The country’s massive job cuts suffered at the beginning of the 2nd quarter took a big toll on apartment leasing activity. Demand that registered from April through June was limited to 33,966 units across the country’s 150 largest markets – about one-fourth of the average 2nd quarter apartment product absorption realized during the previous five years.
There’s normally significant seasonality seen in apartment demand. Leasing usually peaks during the 2nd quarter, although 3rd quarter product absorption typically is substantial too.
Nearly all of the nation’s 2nd quarter demand registered in the month of June, as leasing activity in many locations was very limited from mid-March through mid-May.

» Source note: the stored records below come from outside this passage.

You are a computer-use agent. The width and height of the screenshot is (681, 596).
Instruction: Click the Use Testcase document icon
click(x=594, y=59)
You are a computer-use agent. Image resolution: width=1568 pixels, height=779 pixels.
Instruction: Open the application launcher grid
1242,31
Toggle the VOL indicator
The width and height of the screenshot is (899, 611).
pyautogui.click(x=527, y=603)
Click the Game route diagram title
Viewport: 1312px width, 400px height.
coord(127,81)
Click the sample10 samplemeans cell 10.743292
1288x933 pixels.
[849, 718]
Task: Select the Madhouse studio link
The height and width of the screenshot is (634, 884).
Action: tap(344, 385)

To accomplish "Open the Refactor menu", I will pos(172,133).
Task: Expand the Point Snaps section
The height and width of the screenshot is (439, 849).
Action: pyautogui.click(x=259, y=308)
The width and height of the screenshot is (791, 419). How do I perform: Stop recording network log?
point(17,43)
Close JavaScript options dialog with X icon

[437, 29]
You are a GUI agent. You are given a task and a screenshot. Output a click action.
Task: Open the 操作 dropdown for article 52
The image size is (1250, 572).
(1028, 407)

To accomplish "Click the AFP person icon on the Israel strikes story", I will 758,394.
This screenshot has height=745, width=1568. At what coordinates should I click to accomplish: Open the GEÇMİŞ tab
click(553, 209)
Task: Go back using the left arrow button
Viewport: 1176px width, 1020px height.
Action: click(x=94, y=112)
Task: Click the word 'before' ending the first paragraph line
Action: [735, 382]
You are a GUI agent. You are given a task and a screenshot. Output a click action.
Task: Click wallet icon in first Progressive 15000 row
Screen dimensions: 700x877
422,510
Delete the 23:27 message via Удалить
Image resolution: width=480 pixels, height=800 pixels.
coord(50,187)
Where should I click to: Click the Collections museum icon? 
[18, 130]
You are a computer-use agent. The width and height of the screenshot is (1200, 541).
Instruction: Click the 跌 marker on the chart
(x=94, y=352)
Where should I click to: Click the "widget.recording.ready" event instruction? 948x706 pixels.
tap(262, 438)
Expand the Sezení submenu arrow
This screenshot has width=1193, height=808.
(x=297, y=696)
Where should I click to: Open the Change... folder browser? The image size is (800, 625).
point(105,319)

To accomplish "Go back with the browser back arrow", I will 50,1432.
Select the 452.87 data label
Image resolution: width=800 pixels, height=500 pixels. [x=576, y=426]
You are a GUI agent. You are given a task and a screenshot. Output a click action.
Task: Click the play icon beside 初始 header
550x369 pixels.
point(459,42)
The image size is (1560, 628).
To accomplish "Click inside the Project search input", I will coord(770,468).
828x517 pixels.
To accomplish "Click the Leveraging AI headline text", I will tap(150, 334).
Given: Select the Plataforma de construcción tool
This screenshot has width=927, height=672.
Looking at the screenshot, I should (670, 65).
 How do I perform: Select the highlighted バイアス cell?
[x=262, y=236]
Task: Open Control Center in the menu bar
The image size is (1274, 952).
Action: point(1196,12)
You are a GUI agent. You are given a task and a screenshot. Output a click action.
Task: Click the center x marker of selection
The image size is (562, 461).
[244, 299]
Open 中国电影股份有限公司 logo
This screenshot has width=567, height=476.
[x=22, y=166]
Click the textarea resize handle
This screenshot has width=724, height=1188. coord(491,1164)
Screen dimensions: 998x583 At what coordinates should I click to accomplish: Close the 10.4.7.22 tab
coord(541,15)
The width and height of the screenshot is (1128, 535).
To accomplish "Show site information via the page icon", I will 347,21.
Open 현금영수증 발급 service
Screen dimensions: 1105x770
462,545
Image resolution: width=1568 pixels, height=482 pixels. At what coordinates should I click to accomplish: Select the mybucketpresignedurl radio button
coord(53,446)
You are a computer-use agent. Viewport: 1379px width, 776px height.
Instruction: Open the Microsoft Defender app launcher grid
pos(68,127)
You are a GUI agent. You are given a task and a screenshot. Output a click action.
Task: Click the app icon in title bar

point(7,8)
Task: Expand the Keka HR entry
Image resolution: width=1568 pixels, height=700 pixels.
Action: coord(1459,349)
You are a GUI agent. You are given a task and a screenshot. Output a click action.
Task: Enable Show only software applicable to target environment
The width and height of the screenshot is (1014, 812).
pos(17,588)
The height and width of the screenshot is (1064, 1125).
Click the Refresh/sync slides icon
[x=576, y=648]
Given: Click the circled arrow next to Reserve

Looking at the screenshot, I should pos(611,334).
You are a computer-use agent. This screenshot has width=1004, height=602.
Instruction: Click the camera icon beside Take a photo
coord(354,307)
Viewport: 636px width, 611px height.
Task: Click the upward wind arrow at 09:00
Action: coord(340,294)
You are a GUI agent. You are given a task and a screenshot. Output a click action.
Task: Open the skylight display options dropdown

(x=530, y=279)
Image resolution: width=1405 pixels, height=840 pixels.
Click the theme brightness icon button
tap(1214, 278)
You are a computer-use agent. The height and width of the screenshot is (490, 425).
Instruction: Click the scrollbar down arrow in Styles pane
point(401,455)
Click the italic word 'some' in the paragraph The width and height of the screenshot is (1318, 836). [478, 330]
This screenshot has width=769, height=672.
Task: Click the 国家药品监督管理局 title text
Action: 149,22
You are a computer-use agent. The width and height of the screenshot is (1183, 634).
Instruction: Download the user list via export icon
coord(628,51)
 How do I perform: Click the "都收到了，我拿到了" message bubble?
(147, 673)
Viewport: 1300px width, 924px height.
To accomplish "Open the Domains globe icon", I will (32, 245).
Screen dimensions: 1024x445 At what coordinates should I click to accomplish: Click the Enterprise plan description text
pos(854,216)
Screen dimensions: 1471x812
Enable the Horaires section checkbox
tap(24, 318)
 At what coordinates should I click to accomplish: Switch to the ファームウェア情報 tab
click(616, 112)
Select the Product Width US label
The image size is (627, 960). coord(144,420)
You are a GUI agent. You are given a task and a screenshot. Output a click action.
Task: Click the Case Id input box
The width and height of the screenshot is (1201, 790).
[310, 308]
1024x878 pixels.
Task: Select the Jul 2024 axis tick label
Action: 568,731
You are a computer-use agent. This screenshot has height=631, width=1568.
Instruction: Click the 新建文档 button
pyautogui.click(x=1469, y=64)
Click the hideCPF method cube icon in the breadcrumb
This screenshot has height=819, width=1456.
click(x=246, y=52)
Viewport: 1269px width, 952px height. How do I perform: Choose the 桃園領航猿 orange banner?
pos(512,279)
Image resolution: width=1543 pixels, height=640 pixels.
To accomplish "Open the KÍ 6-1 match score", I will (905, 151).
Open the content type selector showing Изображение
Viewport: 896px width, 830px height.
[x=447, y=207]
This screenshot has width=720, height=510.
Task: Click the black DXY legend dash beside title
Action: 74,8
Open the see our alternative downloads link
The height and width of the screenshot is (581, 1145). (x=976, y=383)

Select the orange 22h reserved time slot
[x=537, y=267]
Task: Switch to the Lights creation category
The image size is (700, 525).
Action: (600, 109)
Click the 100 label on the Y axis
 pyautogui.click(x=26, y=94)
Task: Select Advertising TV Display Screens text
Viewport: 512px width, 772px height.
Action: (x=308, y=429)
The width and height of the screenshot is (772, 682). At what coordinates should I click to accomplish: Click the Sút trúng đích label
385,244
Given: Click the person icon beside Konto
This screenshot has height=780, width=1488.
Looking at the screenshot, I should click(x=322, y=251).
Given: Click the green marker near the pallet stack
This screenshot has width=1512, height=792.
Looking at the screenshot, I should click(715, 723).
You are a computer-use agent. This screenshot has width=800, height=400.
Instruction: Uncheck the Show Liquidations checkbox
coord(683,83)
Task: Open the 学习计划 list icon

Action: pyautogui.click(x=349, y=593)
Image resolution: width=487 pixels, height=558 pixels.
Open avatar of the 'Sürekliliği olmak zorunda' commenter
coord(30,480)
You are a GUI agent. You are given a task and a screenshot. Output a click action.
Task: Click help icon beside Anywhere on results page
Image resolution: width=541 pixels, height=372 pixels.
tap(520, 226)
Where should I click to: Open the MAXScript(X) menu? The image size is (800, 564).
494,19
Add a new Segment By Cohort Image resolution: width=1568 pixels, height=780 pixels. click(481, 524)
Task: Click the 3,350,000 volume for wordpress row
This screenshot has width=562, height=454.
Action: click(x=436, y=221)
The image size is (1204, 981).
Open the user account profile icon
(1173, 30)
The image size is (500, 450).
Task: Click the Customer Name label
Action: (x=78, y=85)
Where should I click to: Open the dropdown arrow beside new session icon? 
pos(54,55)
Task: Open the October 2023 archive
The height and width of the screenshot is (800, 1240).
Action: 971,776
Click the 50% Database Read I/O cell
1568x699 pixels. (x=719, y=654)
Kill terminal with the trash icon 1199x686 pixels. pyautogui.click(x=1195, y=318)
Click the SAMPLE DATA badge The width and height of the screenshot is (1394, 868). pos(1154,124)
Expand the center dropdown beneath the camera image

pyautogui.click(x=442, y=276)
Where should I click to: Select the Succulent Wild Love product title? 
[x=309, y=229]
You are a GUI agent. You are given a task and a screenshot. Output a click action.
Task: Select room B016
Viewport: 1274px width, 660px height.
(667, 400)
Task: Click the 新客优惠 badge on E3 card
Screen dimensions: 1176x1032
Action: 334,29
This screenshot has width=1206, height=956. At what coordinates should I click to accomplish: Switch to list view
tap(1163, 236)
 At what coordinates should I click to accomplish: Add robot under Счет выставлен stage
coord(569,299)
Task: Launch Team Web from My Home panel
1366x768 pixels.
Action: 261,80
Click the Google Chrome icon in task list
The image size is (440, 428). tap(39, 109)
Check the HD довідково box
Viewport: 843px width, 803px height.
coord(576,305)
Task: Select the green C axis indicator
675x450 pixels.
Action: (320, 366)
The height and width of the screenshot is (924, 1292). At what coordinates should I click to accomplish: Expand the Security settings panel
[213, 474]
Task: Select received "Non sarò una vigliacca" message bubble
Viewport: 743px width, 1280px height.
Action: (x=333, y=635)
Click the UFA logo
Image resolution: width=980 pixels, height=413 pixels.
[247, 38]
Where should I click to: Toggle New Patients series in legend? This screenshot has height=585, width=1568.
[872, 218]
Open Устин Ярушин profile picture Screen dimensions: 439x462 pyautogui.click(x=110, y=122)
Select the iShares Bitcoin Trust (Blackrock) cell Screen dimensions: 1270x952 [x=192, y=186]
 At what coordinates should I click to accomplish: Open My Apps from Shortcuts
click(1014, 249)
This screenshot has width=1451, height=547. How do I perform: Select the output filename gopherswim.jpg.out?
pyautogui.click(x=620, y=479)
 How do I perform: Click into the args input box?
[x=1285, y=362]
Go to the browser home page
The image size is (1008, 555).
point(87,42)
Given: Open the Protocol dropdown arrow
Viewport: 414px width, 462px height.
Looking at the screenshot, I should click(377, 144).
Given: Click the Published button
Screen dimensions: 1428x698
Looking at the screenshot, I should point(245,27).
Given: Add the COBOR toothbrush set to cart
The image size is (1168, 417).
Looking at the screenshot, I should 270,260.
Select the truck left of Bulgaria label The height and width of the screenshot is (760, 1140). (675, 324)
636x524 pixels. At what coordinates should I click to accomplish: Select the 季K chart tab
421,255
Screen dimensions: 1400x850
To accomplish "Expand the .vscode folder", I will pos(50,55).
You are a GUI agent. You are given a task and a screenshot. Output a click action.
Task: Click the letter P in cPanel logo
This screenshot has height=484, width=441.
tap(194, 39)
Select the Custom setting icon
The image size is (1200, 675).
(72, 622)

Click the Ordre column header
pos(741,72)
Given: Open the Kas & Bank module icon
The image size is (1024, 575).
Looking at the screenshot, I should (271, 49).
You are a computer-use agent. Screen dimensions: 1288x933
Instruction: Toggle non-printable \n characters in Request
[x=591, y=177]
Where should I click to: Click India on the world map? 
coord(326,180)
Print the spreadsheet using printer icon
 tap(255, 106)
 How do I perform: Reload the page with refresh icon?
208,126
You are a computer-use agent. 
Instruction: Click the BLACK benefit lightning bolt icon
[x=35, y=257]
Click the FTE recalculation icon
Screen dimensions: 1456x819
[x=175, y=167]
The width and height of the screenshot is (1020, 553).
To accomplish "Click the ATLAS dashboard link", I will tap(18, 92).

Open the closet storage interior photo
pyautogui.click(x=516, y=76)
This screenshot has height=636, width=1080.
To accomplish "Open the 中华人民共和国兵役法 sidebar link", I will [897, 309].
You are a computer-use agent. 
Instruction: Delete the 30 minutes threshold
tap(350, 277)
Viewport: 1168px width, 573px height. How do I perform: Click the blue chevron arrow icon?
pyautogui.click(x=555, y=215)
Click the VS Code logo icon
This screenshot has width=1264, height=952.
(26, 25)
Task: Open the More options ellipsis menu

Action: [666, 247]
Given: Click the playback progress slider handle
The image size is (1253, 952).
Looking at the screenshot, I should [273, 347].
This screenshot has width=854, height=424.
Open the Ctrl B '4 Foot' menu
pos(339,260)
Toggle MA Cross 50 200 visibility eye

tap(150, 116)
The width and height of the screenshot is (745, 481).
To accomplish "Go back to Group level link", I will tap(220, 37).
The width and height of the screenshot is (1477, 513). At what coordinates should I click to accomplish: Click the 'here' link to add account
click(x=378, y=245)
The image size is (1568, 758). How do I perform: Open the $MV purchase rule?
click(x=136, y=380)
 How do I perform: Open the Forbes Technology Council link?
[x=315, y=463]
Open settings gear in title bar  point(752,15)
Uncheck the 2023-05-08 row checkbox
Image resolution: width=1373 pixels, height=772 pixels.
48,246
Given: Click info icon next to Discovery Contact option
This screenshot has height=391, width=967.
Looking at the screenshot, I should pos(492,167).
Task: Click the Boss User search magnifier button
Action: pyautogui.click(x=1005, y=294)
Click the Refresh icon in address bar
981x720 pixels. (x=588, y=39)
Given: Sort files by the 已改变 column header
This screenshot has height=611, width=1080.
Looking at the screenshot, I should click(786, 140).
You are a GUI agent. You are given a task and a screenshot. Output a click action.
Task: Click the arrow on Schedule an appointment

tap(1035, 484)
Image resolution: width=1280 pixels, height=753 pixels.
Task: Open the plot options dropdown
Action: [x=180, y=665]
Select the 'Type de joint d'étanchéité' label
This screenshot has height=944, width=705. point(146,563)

Sun Belt Markets Lead for Demand
North Texas has been the country’s top apartment leasing center throughout recent years, and that pattern held in 2nd quarter. Three-month demand came in at 2,257 units in metro Dallas and 1,244 units in neighboring metro Fort Worth. Even with the nation’s best product absorption results, however, mid-2020 demand for about 3,800 units in North Texas fell drastically short of mid-2019’s demand for roughly 13,000 apartments.
Metro Washington, DC was the only other location across the country to post 2nd quarter demand for more than 2,000 units. Quarterly absorption exceeded 1,000 apartments in another nine markets: Houston, Atlanta, Denver, Nashville, Baltimore, Indianapolis, Philadelphia, Kansas City and Minneapolis-St. Paul.
Net Move-Outs Register in Some Spots
About three in 10 of the country’s 150 biggest markets suffered net move-outs from their apartment stocks in 2nd quarter. Apartment renter losses were minor in most of these locations, but sizable backtracking occurred in a few markets.
There were move-outs from 6,786 apartments in metro New York, while metro Los Angeles lost 6,347 apartment renter households during the quarter. Move-outs registered for 3,101 units, on net, in San Francisco and 1,000 units to 1,300 units across West Palm Beach, Anaheim, Miami and Seattle.
Urban Core Neighborhoods Struggle Most
The weakest demand performances generally were seen in urban core neighborhoods. That was especially true in Gateway metros across the Northeast and along the West Coast.
Meaningful net move-outs occurred across much of Manhattan, metro Boston’s Fenway and Cambridge neighborhoods, the downtown and South of Market areas of metro San Francisco, and metro Seattle’s downtown and South Lake Union zones. These very dense and very expensive neighborhoods appeared to lose households to the suburbs, in some cases likely to for-sale housing product.
Urban core demand results proved mixed in the Sun Belt. Apartment product absorption remained mildly positive in the urban core for a few markets like Charlotte and Nashville, while the change in the occupied unit count was slightly negative in downtown and downtown-adjacent submarkets across the key Texas metros, Atlanta and Miami.
In those Sun Belts locations, demand by neighborhood tended to follow the pattern that’s normal during a recession. Urban core locations struggled a bit, not because of notable loss of residents to the suburbs, but because the downtown markets are heavy on young roommate households that dissolved due to job loss. Young adults who experience job interruptions frequently return to live with Mom and Dad, at least for a while.
The country’s best 2nd quarter urban core apartment demand performances generally were seen across the Midwest. These markets tended to avoid the especially big employment losses recorded elsewhere during recent months, and almost without exception they continued to realize some urban core apartment demand during 2nd quarter.